Mindful Globe Trotting

by Roberta Margison

ZuluZulu has been practising mindfulness meditation for 24 years. A world traveller, he’s picked up many skills along the way. He is a long term volunteer at New Life and there seems to be no end to his talents. The community looks forward to his delicious breakfast each morning featuring homemade cheese, yogurt, bread, jam, fresh eggs and milk from the foundation’s ducks and Blossom the cow. One Scottish volunteer comments that Zulu’s porridge (oatmeal) is as good as she gets back home! Zulu is always on hand when something needs fixed and many of the sculptures and flower beds on the grounds of New Life Foundation were created by him. He’s also one of the first faces that new arrivals encounter as our main tour guide.

Can you tell us a bit about yourself?

I am from Hungary, I left there in 1999 to go to London and do some travelling. I’ve visited many countries in Europe and Asia. I came to Thailand in 2006 and feel very comfortable here. It’s an easy country to live in.  I want to share my knowledge of what I’ve learned here about natural building and and my aim is to travel around the world. I have a flexible attitude and I’m interested in natural art, Zen Buddhism and transcendental meditation. I’ve done various massage courses including Thai massage, aromatherapy, foot reflexology and fire spirit massage. I was a cave tour guide in Hungary and I’m interested in extreme sports.

How did you hear about the foundation and what made you want to volunteer here?

I had been in Thailand since 2006 learning massage and doing various things and I went to Chiang Mai University for a year to learn the Thai language in 2009. I had a friend who was a volunteer at New Life and she told me about it so I came here in April 2012 as a volunteer for 7 months. I came back again in September 2013 as a long-term volunteer.
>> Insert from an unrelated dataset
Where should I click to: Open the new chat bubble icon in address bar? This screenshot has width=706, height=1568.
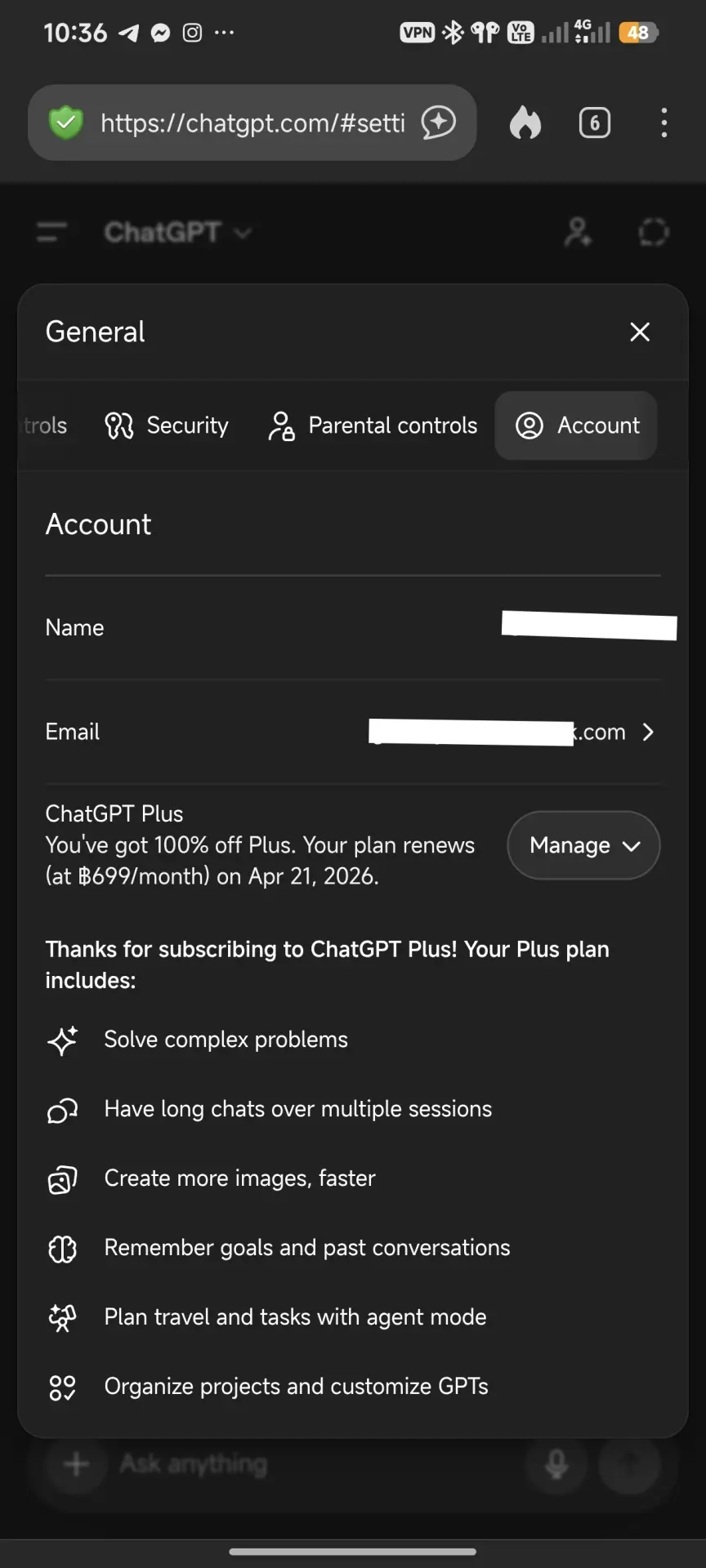[x=439, y=123]
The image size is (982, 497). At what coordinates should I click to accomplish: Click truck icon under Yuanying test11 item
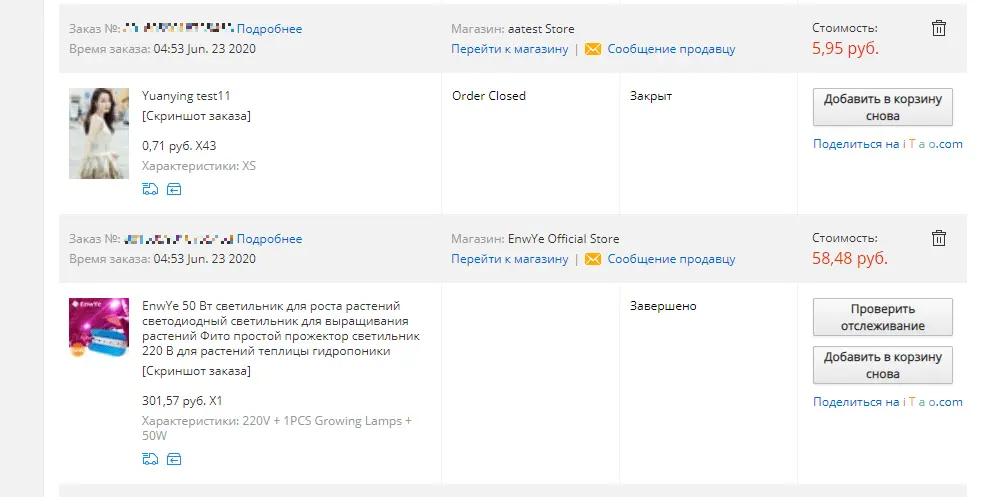[x=150, y=189]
The New Life Foundation is really well protected, there’s nothing to worry about when you are here: you’ve got food, water, a room and working meditation is arranged for you. When you’re travelling there is a lot to think about and organise. At New Life all you have to think about is to work on yourself.

When I came to New Life in 2012 it was the first time I’d lived in a community. I enjoyed the natural building and I was the ‘mixer machine’ when we built the forest hall. I made the flower beds and I like being creative. I started up the New Life mud brick factory which we use to build our adobe houses. Now I’m responsible for building maintenance, making breakfast, some shopping and taking people on the tour when they arrive.

Had you ever tried mindfulness meditation before you came here? What did you think of it?

I learned transcendental meditation, which is a mindful practice, in 1990. I’ve meditated twice a day for 20 minutes for the last 24 years. I don’t need a watch, I’ve been doing it so long it is ‘inside my body’, it is part of me now. I just close my eyes and open them 20 minutes later. Meditation releases stress from the body and recharges the body.

What have been your greatest joys and challenges while being at New Life Foundation?

My challenge and my joy is having the opportunity to learn new things every day. I am always learning. I recently learned how to make cheese, yogurt and bread and I learn new things about building all the time. It is a joy to meet many different types of people from different cultures.